Il primogenito sperimenta, a differenza del fratello, un momento (più o meno lungo) da figlio unico, mentre i secondogeniti entrano a far parte di una dinamica familiare già esistente, con regole e routine già stabilite, dovendo fin da subito dividere e condividere i momenti e le attenzioni dei genitori.

Si ritiene che queste piccole differenze possano concorrere a influire sui caratteri dei bambini.
Il primogenito è candidato a diventare più autoritario, più ambizioso e più dedito alla famiglia assumendo un ruolo protettivo per il fratello minore. Il secondogenito, non dovendo sperimentare l’arrivo di un fratellino e godendosi momenti di maggior indulgenza in virtù di essere il più piccolo, riveste tuttavia un ruolo più basso nella gerarchia. Questo può generare sensi di inferiorità, non sentirsi all’altezza, sfiducia e minor autostima. Ciò gli consente di staccarsi con maggiore facilità dalla famiglia, per trovare la sua strada e sperimentare le proprie abilità sociali.

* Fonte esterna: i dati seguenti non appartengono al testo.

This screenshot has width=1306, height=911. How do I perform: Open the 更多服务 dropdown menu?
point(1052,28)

Il rapporto tra fratelli è un rapporto complesso, non solo per quello di cui sopra, ma anche per le dinamiche interne.
Da una parte la condivisione di giochi e giocattoli, dall’altra la necessità di un proprio spazio, da una parte la voglia di imitarsi l’un l’altro, dall’altra la volontà di differenziarsi e avere una propria personalità. Troviamo da una parte l’amore fraterno, dall’altro le liti, le discussioni e il conflitto.

Ma…Cosa significa avere un Fratello o una Sorella?

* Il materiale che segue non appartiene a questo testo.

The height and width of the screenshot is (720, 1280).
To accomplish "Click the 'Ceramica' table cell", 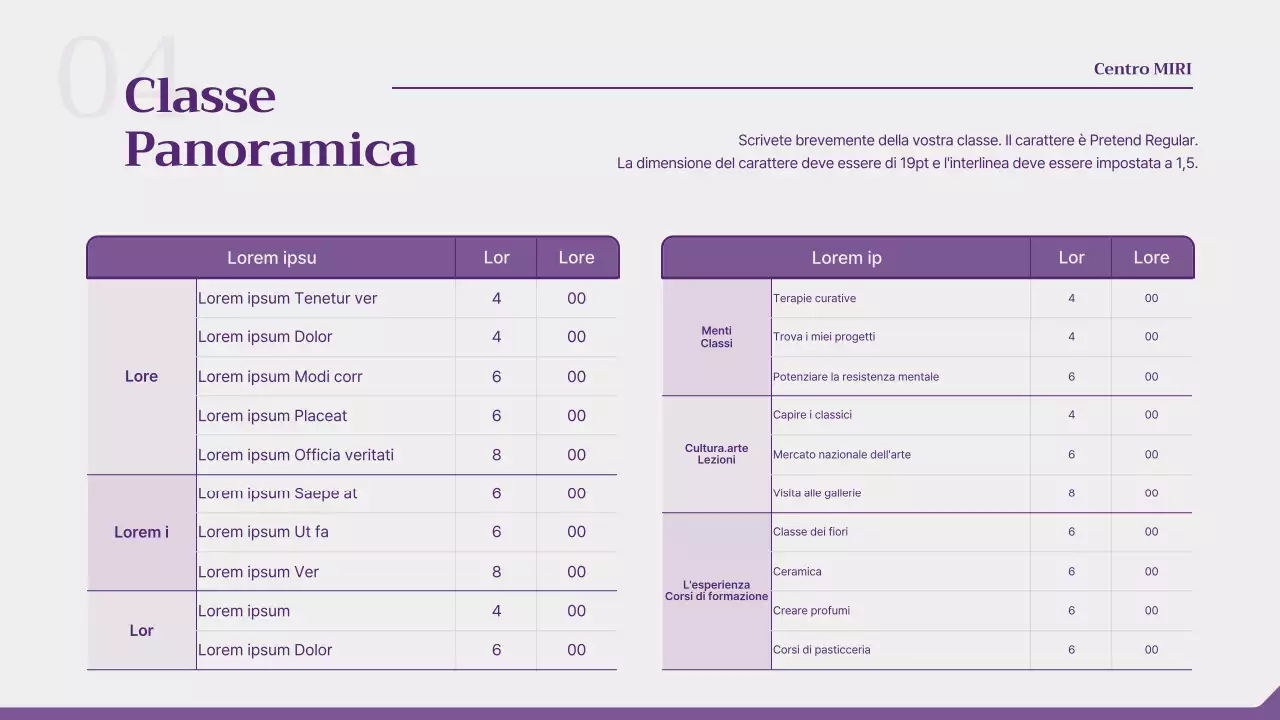I will coord(795,571).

Avere un fratello o una sorella maggiore significa avere un punto di riferimento diverso dai genitori, un punto di riferimento meno giudicante, ma che non si vuole in alcun modo deludere, una luce che ti illumina la strada della vita…grande peso da portare per un bambino, un ragazzo poco più grande di noi.

Avere un fratello o una sorella minore, significa avere qualcuno che sappia leggerci dentro senza giudicarci significa credere più nelle sue potenzialità che nelle nostre, significa crederci così tanto che è impossibile che non riesca nei suoi obiettivi…grande peso da portare per un bambino, un ragazzo poco più piccolo di noi.

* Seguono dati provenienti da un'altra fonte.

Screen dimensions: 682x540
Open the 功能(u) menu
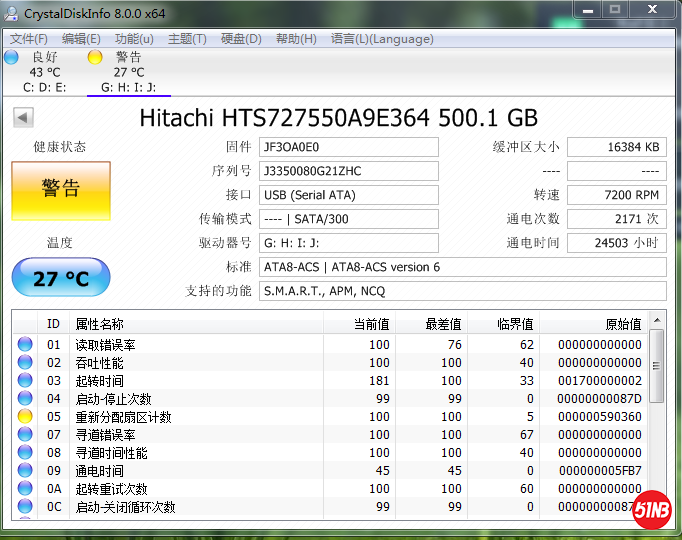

Crescendo, inevitabilmente, i rapporti cambiano, diventano più egualitari in quanto il fratello minore cerca di modificare il rapporto col più grande per essere visto non più come fratellino da proteggere, ma come pari con cui relazionarsi e in quanto il fratello maggiore esercita meno potere.

Il rapporto tra fratelli dipende da molti fattori, non solo da quelli elencati precedentemente , non esiste, infatti, una ricetta certa. La famiglia, l’ambiente e il temperamento dei singoli incide molto sullo sviluppo del legame fraterno e ogni coppia di fratelli è diversa dall’altra.

Tuttavia, quando è presente, l’amore fraterno è un legame fortissimo, indissolubile che va oltre le barriere del tempo e dello spazio. Un legame che cambia continuamente, passando dalle discussioni per i giocattoli a quelle adolescenziali, dai segreti d’infanzia alla complicità adulta.

Bibliografia:
Berti A.E., Bombi A.S., Corso di psicologia dello sviluppo, il Mulino, Bologns, 2008.